1) INCORRECT— The client is experiencing symptoms of kidney pain, which may be due to pyelonephritis or renal calculi (kidney stones). The client requires quick attention to diagnose and manage the pain, but there is another client who requires priority attention.
2) INCORRECT— The client is experiencing symptoms of probable appendicitis. The client will need to be assessed and prepared for diagnostic testing. But another client requires priority attention.
3) INCORRECT— The client is experiencing symptoms of chronic cholecystitis. Insidious symptoms may occur with this disorder, resulting in the client not seeking medical help until late symptoms appear, such as jaundice, dark urine and clay-colored stools. The client requires further assessment and preparation for diagnostic testing. But another client requires priority attention.
4) CORRECT — The client is experiencing symptoms of acute gastritis or ruptured esophageal varices related to excessive alcohol intake. This client is vomiting blood and is at risk for hypovolemic shock and aspiration of blood. This client should be seen and stabilized first.

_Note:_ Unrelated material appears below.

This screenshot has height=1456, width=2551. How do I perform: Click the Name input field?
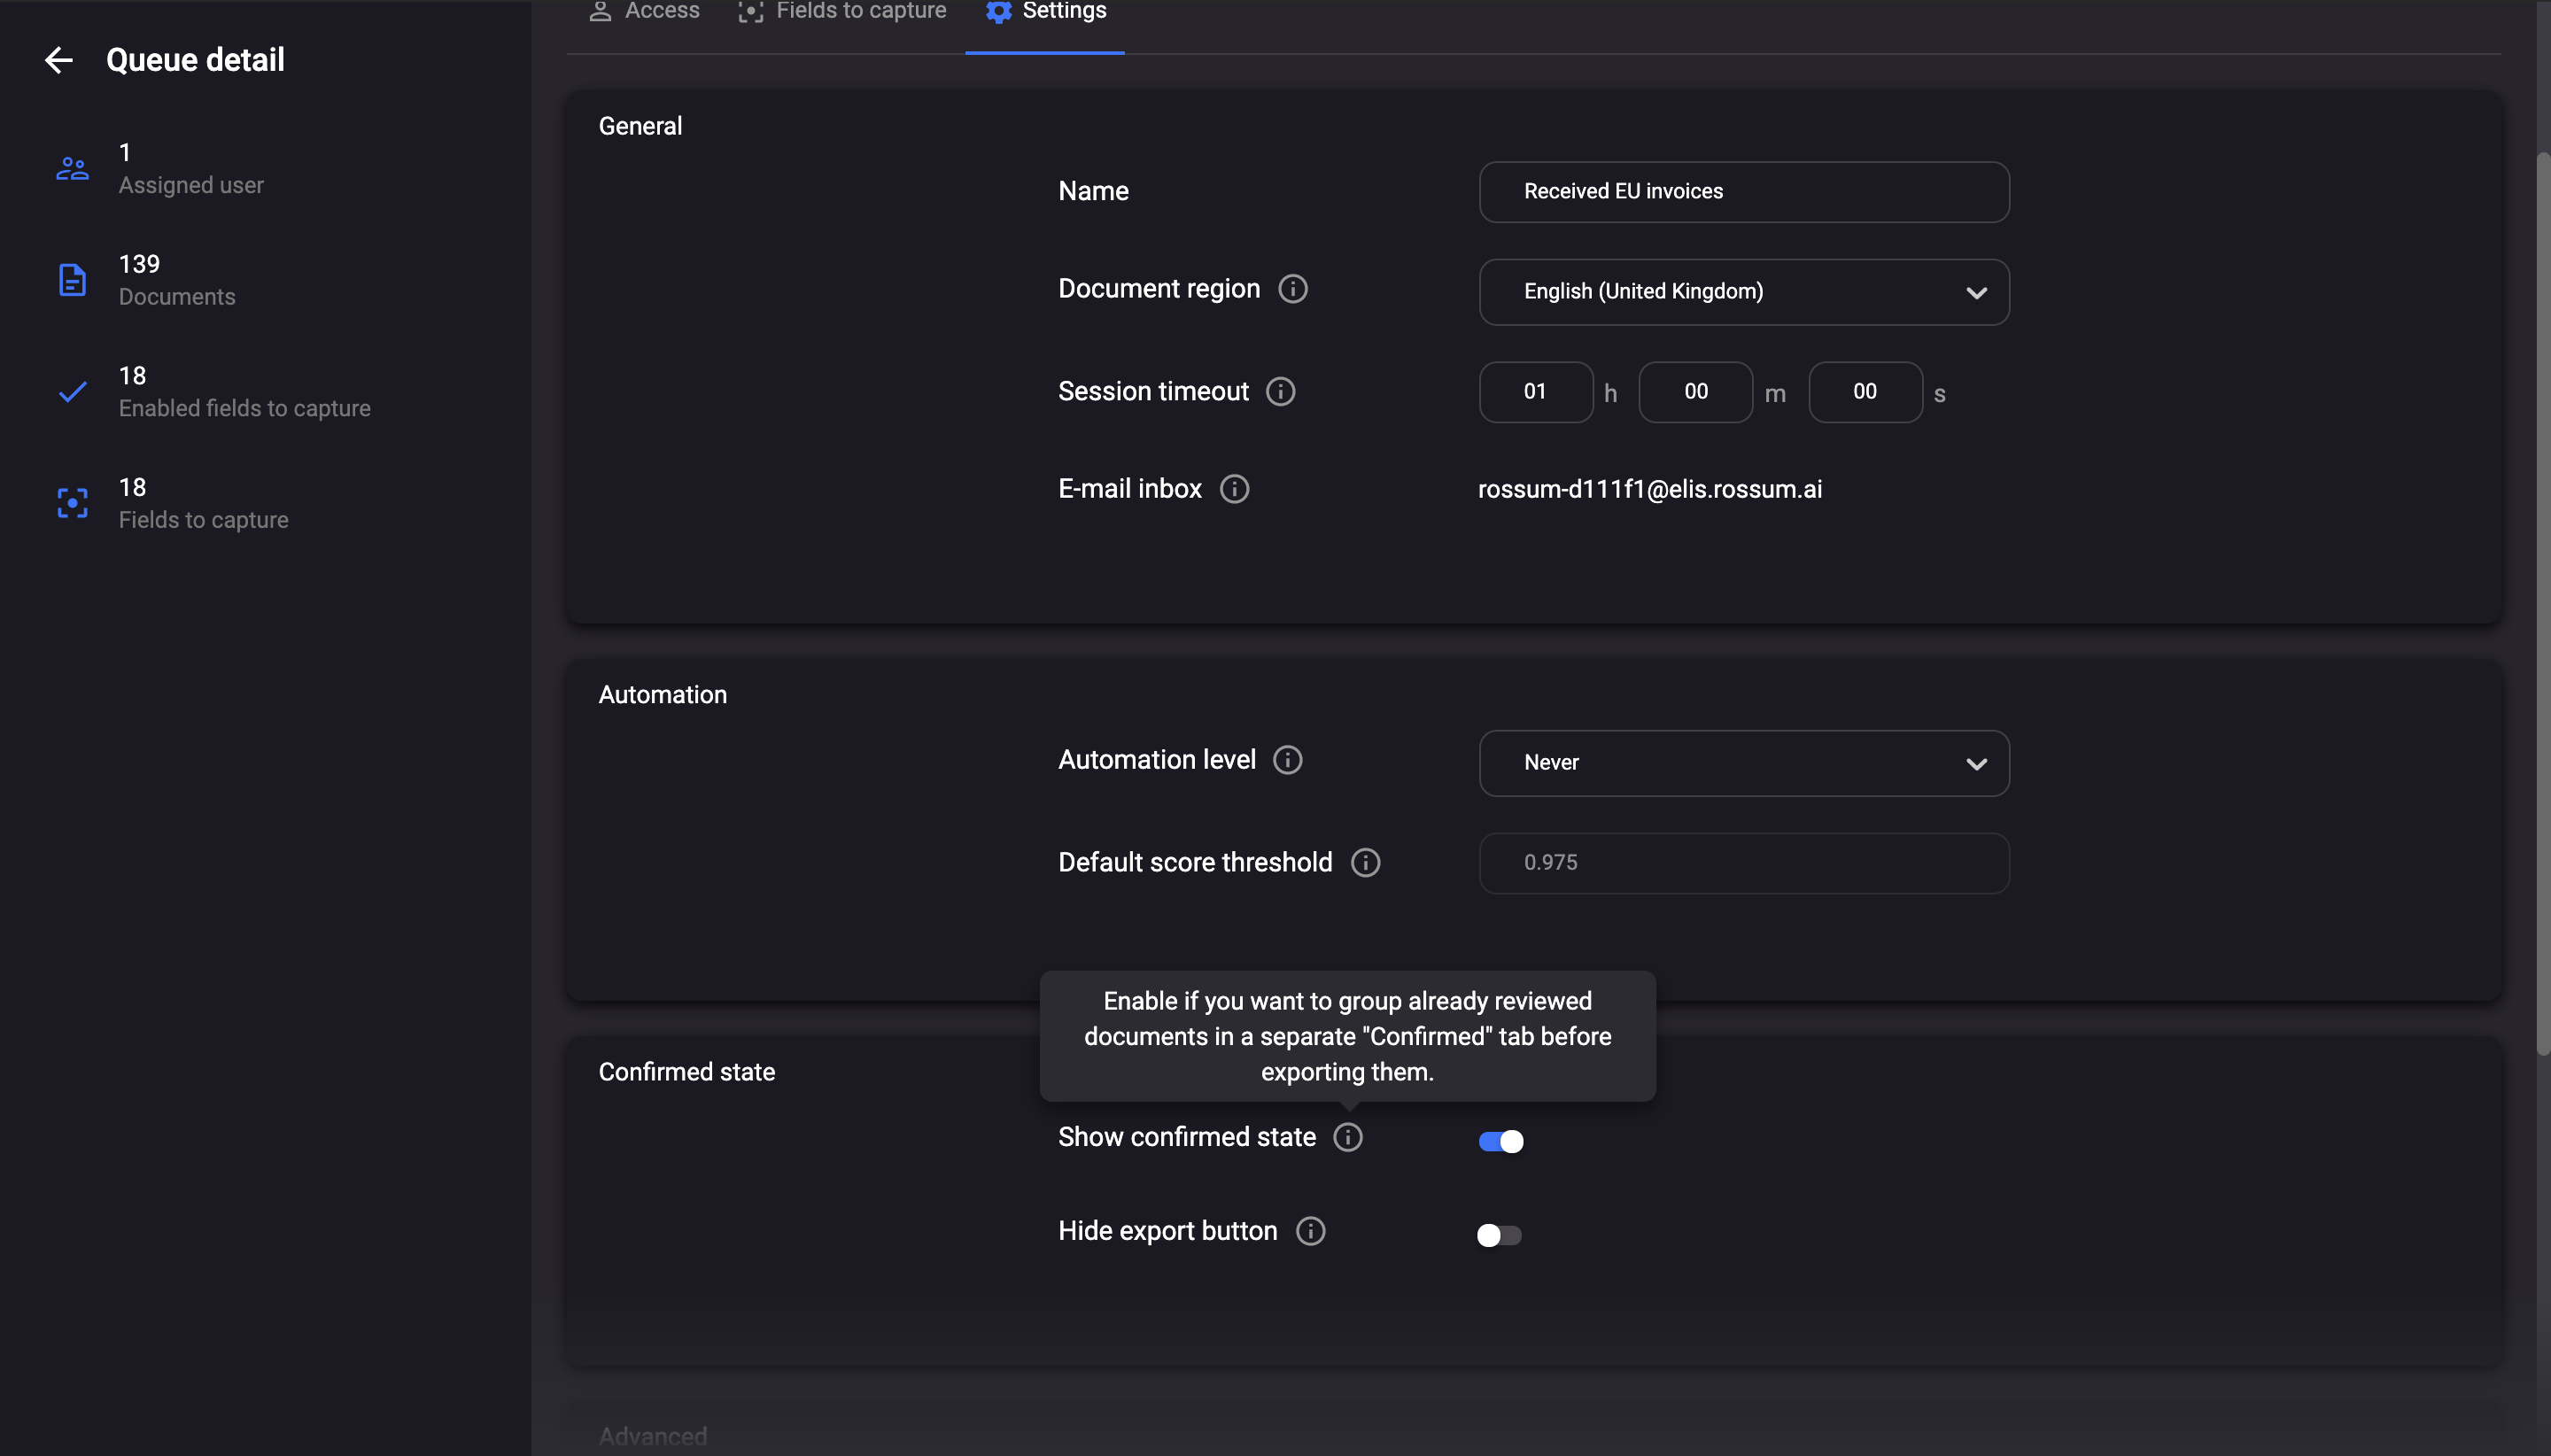pos(1743,192)
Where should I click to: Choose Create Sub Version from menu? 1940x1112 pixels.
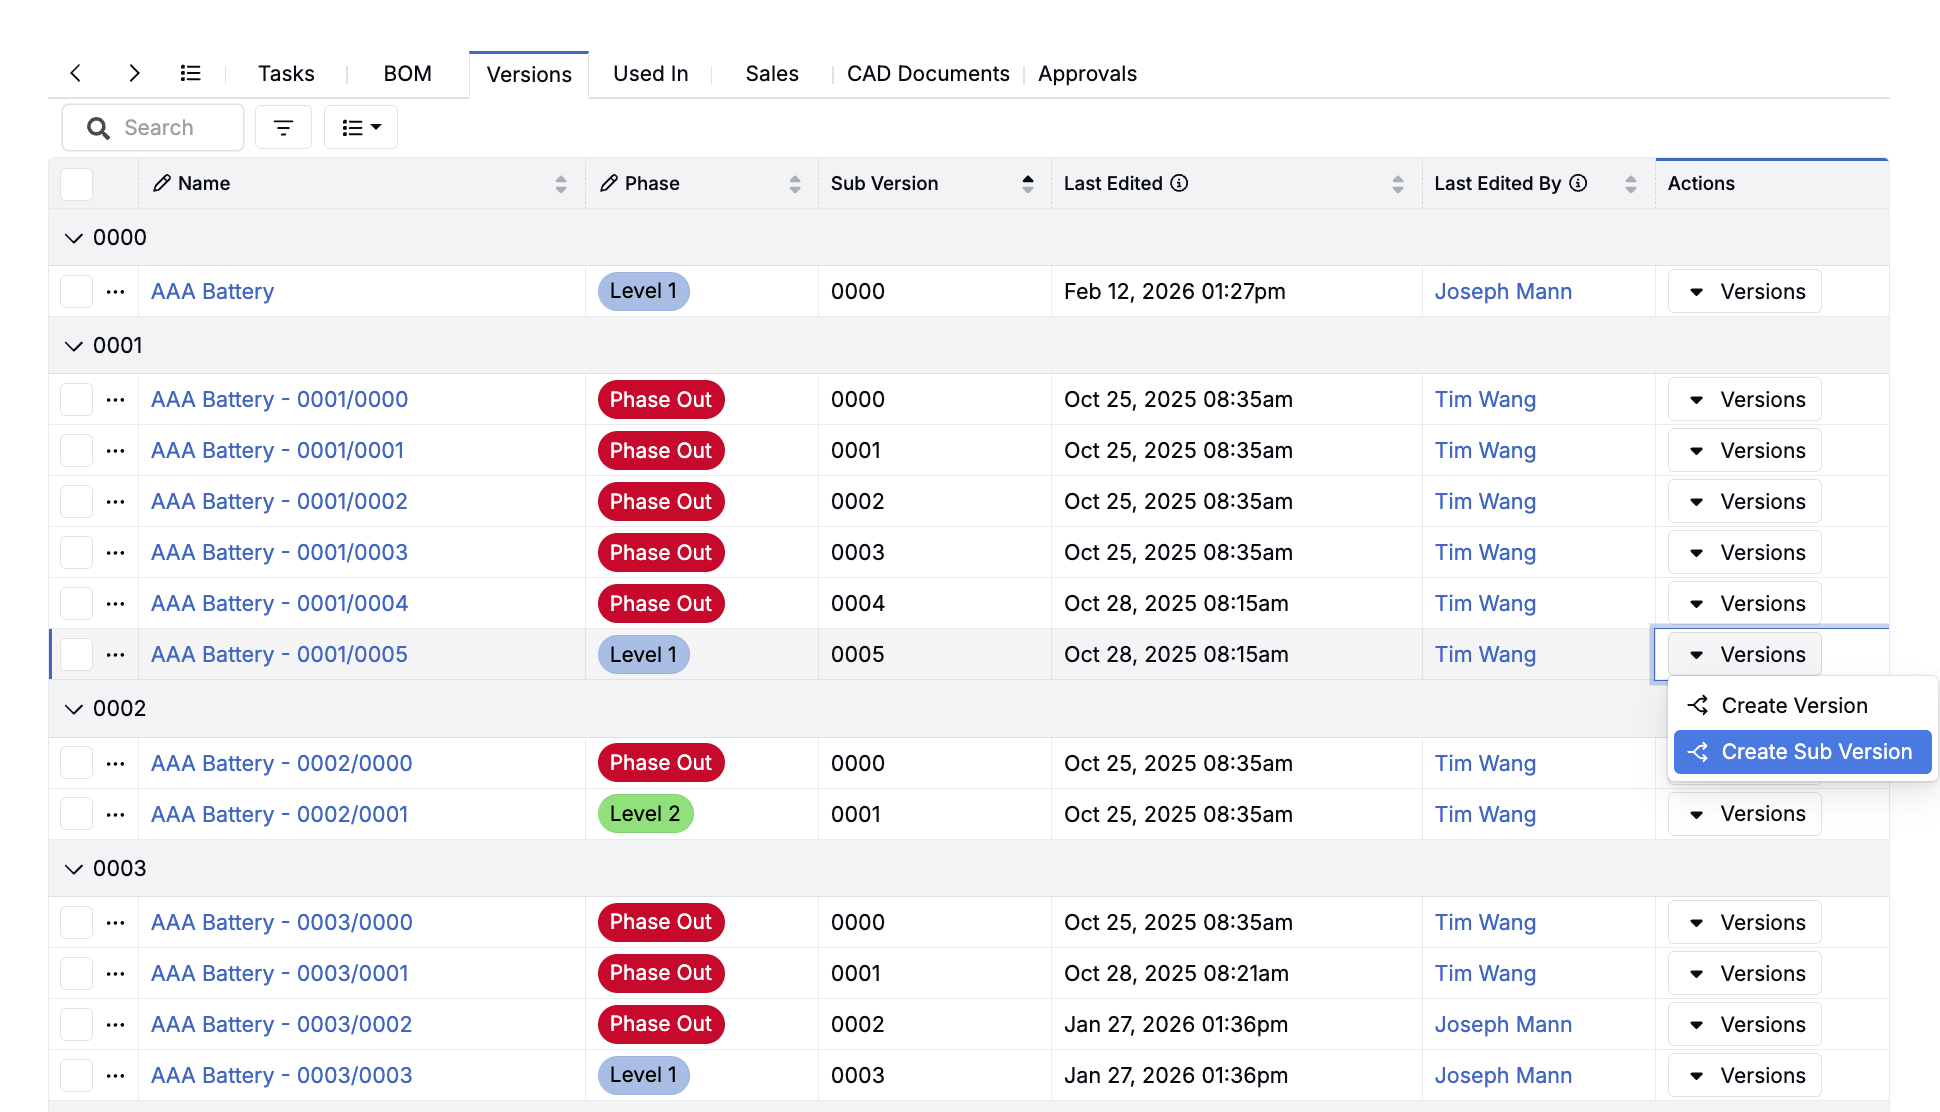[x=1802, y=752]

The client who is vomiting blood has a current circulatory risk and is the priority. The symptoms of right lower quadrant abdominal pain that is relieved with flexing of the knees is characteristic of appendicitis. Although this client should be assessed soon to ensure that the appendix does not rupture, the client who is actively bleeding is the priority.

Content Refresher

The client with esophageal varices may experience hypovolemic shock. Signs and symptoms of impending shock include hypotension, cool and pale skin, decreasing urinary output, tachycardia, restlessness, hypoxia, tachypnea, and dyspnea. Clients with shock who are successfully diagnosed early and treated can recover without complications. Management of shock requires diligent assessment and prompt treatment.

83
Q

What to remember about ventricular tachycardia

A

Treatment of ventricular tachycardia with a pulse requires treatment of reversible causes. The nurse prepares for possible synchronized cardioversion. The client might require sedation prior to the procedure. The client’s hemodynamic status should be monitored closely while promoting airway patency. The nurse is expected to draw a serum metabolic profile to verify if electrolyte imbalances caused the ventricular tachycardia. If the client becomes pulseless, the cardiac arrest team should be summoned (e.g., “call a code”).

Content Refresher

Ventricular tachycardia (VT) is characterized by a run of three or more consecutive premature ventricular complexes (PVCs). During an episode of VT, the ventricles take control as the pacemaker of the heart maintaining a ventricular rate of 150 to 250 beats/min. P waves are usually not visible, and the rhythm may be regular or irregular. If the client has a pulse, IV drugs (e.g., procainamide, sotalol, or amiodarone) are prescribed. If drugs are ineffective, synchronized cardioversion is prescribed. If the client does not have a pulse, administer cardiopulmonary resuscitation (CPR) and prepare for rapid defibrillation.

84
Q

What to remember about Addisons disease ?

A

In this disease process, there is a lack of glucocorticoids in the body, which need to be replaced. The glucocorticoids deficiency causes the sodium and glucose level to be low and the potassium level to be elevated.

In Addison disease, the outer cortex of the adrenal glands are slowly destroyed, most often as a result of the development of antibodies against the cells of the adrenal cortex. As plasma cortisol is reduced, there is an accompanying increase in the secretion of adrenocorticotropic hormone (ACTH) from the pituitary. When aldosterone is deficient, sodium and water are lost and hypotension and tachycardia occur. In most cases, symptoms appear when about 90% of the functional capacity of the adrenal cortex has been lost. They include progressive fatigue and weakness, muscle spasm, irritability and depression, confusion, tremors, nausea, and a craving for salty foods. Other signs include postural hypotension, tachycardia, weight loss, and tanned or darkened skin not associated with sun exposure. Ensure the client/family know how to prevent, recognize, and obtain treatment for Addisonian crisis.